When can I resume normal activities after surgery? What should I pay attention to during rehabilitation?Light activities can generally begin 2-4 weeks post-surgery, following medical advice. Early rehabilitation includes walking and deep breathing exercises, gradually increasing upper limb movements to restore abdominal muscle strength. Avoid heavy bending, lifting, or strenuous activities for at least 6 weeks, and regularly monitor the healing of abdominal sutures.
How to manage pancreatic insufficiency after surgery?If residual pancreatic tissue cannot produce enough digestive enzymes, doctors may prescribe pancreatic enzyme supplements (such as pancreatic enzyme replacements), taken with meals to improve fat absorption. Monitoring fat-soluble vitamin absorption is also necessary, with supplementation if needed. Regular ultrasound or blood glucose tests should be performed to assess functional compensation.

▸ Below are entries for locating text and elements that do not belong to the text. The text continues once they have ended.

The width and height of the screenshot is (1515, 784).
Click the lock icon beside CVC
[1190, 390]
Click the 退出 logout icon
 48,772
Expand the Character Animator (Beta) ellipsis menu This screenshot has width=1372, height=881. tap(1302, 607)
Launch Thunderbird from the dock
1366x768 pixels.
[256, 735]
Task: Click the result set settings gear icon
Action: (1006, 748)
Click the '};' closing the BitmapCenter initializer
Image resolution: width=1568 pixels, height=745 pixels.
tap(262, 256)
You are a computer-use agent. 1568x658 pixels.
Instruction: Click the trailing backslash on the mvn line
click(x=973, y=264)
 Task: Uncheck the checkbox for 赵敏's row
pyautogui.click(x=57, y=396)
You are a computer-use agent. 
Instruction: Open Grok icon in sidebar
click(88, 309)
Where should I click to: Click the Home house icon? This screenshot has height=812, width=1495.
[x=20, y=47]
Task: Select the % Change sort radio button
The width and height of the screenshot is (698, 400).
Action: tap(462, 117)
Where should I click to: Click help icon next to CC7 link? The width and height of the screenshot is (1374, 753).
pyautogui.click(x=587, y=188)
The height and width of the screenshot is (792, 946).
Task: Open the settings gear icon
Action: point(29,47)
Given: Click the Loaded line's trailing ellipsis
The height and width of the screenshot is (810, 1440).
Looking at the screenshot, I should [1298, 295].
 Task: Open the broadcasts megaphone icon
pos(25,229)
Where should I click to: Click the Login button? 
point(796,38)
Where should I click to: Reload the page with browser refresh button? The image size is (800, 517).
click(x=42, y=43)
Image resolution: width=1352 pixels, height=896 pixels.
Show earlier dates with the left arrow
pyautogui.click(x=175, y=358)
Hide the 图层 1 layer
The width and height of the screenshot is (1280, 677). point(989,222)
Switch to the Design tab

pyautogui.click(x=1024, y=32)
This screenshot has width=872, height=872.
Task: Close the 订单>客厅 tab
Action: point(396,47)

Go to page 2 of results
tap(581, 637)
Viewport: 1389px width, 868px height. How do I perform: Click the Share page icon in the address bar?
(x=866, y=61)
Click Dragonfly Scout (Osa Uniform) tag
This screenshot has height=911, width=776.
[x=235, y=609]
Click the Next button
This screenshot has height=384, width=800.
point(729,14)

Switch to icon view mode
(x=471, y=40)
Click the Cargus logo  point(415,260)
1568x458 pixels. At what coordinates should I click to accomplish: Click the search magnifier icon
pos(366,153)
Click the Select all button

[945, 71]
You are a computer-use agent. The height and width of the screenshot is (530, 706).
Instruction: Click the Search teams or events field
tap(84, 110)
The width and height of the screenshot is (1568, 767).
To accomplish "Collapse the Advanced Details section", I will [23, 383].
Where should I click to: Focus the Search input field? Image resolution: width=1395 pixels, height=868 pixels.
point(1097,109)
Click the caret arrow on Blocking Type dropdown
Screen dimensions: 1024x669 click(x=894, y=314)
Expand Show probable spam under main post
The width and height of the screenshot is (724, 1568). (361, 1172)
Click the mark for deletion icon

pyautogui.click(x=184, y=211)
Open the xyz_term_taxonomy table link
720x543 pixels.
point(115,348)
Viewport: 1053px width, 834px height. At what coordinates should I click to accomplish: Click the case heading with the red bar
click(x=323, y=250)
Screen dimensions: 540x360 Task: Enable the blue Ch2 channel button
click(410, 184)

What is the frequency and scope of postoperative follow-up examinations?In the first year after surgery, abdominal imaging (such as CT or MRI) and tumor marker tests are recommended every 3-6 months, then adjusted to annually based on condition. Blood tests including blood glucose, liver function, and pancreatic enzymes should be monitored every 3-6 months. Immediate medical attention is required if symptoms such as abdominal pain or digestive abnormalities occur. Long-term follow-up helps detect complications or recurrence early.